§ **Record excerpts**
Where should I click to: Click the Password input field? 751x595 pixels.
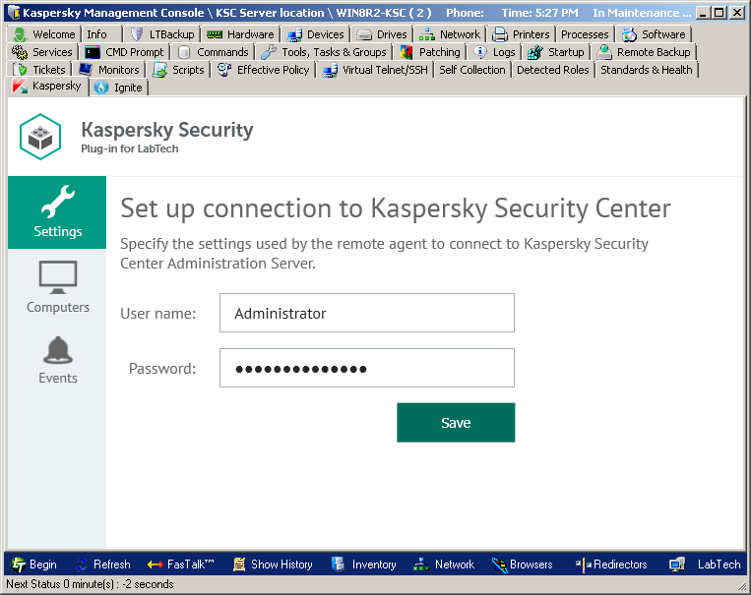(x=366, y=369)
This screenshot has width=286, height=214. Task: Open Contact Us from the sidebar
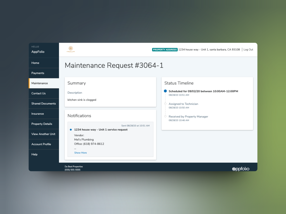coord(44,93)
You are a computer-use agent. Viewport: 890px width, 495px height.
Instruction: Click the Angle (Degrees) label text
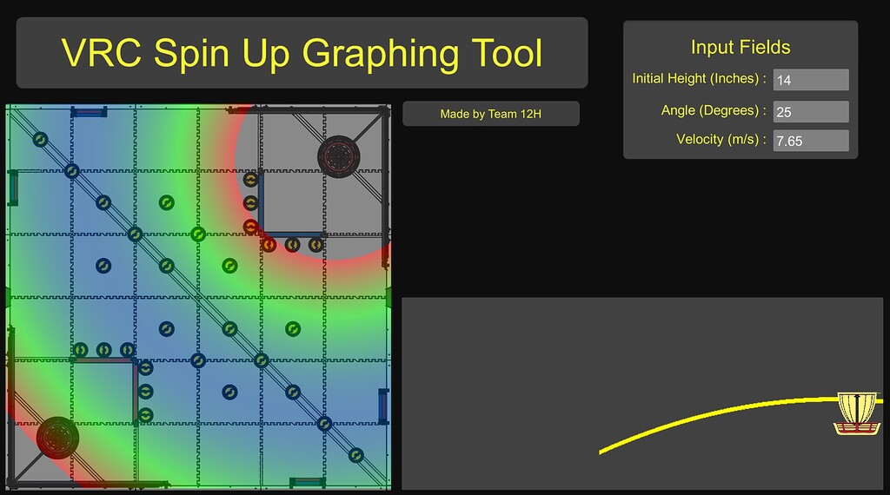(x=714, y=111)
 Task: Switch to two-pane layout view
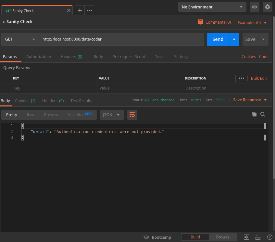pos(246,237)
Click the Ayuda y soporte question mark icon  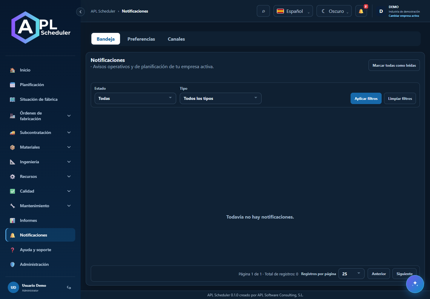tap(13, 250)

§ **Assigned task**
Only the lines from the top of the material above down to the line bearing "You are a computer-use", that line included, should be set down exactly; no pictures.

§ **Expected output**
Where should I click to: Click the Password input field? 751x595 pixels.
(x=366, y=369)
This screenshot has width=286, height=214. Task: Open Contact Us from the sidebar
coord(44,93)
You are a computer-use agent. Viewport: 890px width, 495px height.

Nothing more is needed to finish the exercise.